The bubble sort algorithm

The bubble sort is one of the simplest sorting algorithms to implement: it repeatedly goes through a collection, comparing adjacent elements and switching them if they are not in order, until the collection is sorted. There are some very specific cases where it might be the ideal algorithm, but it is useless most of the time. Anyway, here is a basic implementation taking a pair of iterators like many standard library algorithms:

template<typename RandomAccessIterator>
auto bubble_sort(RandomAccessIterator first, RandomAccessIterator last)
    -> void
{
    while (first != last--) {
        for (auto it = first ; it != last ; ++it) {
            if (*(it + 1) < *it) {
                std::iter_swap(it, it + 1);
            }
        }
    }
}

This version works with random-access iterators only. That said, making it work with bidirectional iterators too is only a matter of changing the it + 1 into an std::next(it):

template<typename BidirectionalIterator>
auto bubble_sort(BidirectionalIterator first, BidirectionalIterator last)
    -> void
{
    while (first != last--) {
        for (auto it = first ; it != last ; ++it) {
            auto next = std::next(it);
            if (*next < *it) {
                std::iter_swap(it, next);
            }
        }
    }
}

Some versions of bubble_sort track whether swaps were actually performed during the traversal of the array and return early if no swap was made (it means that the array was already sorted). For the sake of simplicity, we won't add this check to our algorithm.

A simple bubble_sorter

Now that we have a working bubble_sort algorithm, we will wrap it into a sorter so that it can benefit from the many tools available in cpp-sort when needed. Here is a very basic bubble_sorter implementation:

struct bubble_sorter
{
    template<typename BidirectionalIterator>
    auto operator()(BidirectionalIterator first, BidirectionalIterator last) const
        -> void
    {
        bubble_sort(first, last);
    }
};

Unfortunately, cpp-sort requires sorters to implement range-based algorithms too in order to satisfy the Sorter concept. Implementing by hand the whole set of features is boring and error-prone. Fortunately, cpp-sort provides the utility class template sorter_facade to automagically generate the missing features when an iterator-based operator() exists:

struct bubble_sorter_impl
{
    template<typename BidirectionalIterator>
    auto operator()(BidirectionalIterator first, BidirectionalIterator last) const
        -> void
    {
        bubble_sort(first, last);
    }
};

using bubble_sorter = cppsort::sorter_facade<bubble_sorter_impl>;

Now our bubble_sorter satisfies the library's requirements and implements all the additional features without too much additional work. However, we might also want it to play nice with hybrid_adapter, the main building block which allows to aggregate different sorters together. In order to do so, we need to explicitly document the iterator category the sorter is designed to work with. We can do so by giving it an iterator_category type aliasing one of the standard iterator tags:

struct bubble_sorter_impl
{
    template<typename BidirectionalIterator>
    auto operator()(BidirectionalIterator first, BidirectionalIterator last) const
        -> void
    {
        bubble_sort(first, last);
    }

    // Sorter traits
    using iterator_category = std::bidirectional_iterator_tag;
    using is_always_stable = std::true_type;
};

Documenting the stability of a sorter through is_always_stable is required if we want it to work with stable_adapter; this adapter transforms a sorter to make a stable sorter, but explicitly specifying that our bubble_sorter is stable will allow stable_adapter to skip the transformation and use the sorter as is. Even though it doesn't always matter, accessing these properties should be done via the class sorter_traits; some sorters don't embed these properties and specialize sorter_traits instead to provide them.
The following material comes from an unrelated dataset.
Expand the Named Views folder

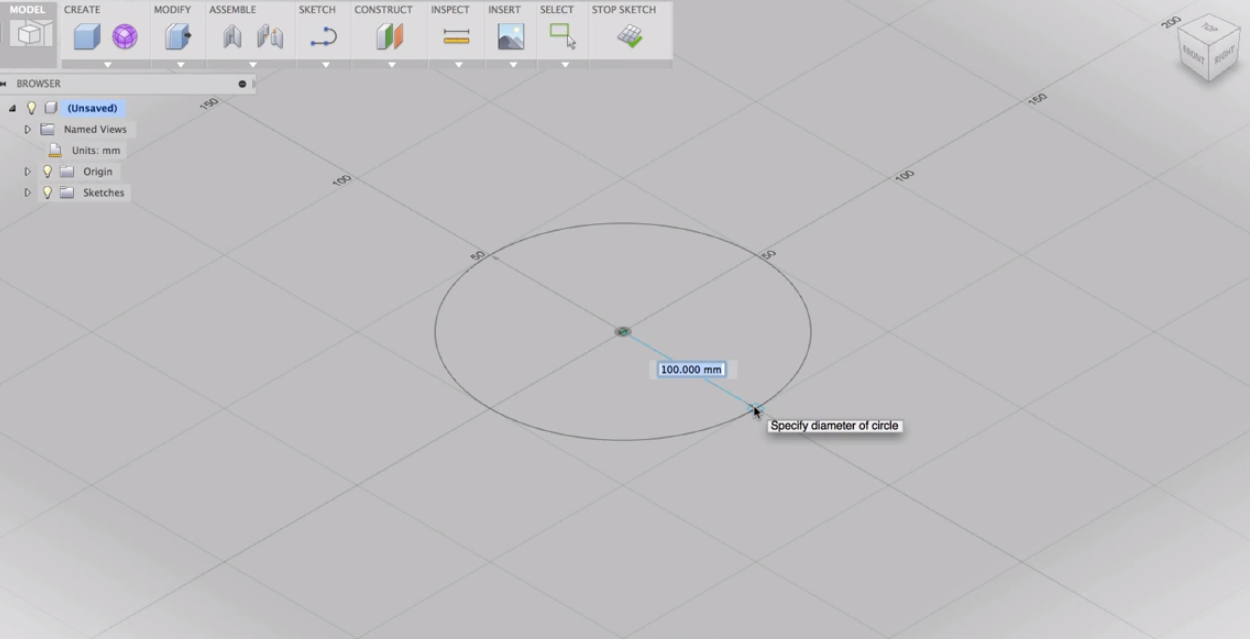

Handling custom comparison functions

Our bubble_sort algorithm currently uses operator< to compare the elements to be sorted. To make it more generic, we would like it to work with any suitable comparison function instead, just like std::sort. Doing so is rather easy:

template<
    typename BidirectionalIterator,
    typename StrictWeakOrdering
>
auto bubble_sort(BidirectionalIterator first, BidirectionalIterator last,
                 StrictWeakOrdering compare)
    -> void
{
    while (first != last--) {
        for (auto it = first ; it != last ; ++it) {
            auto next = std::next(it);
            if (compare(*next, *it)) {
                std::iter_swap(it, next);
            }
        }
    }
}

cpp-sort is designed to handle both comparison and non-comparison sorters. There isn't much to change to make bubble_sorter use the new addition to its underlying sorting algorithm:

struct bubble_sorter_impl
{
    template<
        typename BidirectionalIterator,
        typename StrictWeakOrdering = std::less<>
    >
    auto operator()(BidirectionalIterator first, BidirectionalIterator last,
                    StrictWeakOrdering compare={}) const
        -> void
    {
        bubble_sort(first, last, compare);
    }

    // Sorter traits
    using iterator_category = std::bidirectional_iterator_tag;
    using is_always_stable = std::true_type;
};

With this addition, a bubble_sorter instance can be called with a custom comparison function or without one, defaulting to std::less<> when none is provided. Note that sorter_facade generates the appropriate operator() overloads so that the sorter can still be called with either a pair of iterators, a pair of iterators and a comparison function, a collection, or a collection and a comparison function. It also ensures that an instance of bubble_sorter can be converted to a function pointer corresponding to any of these overloads.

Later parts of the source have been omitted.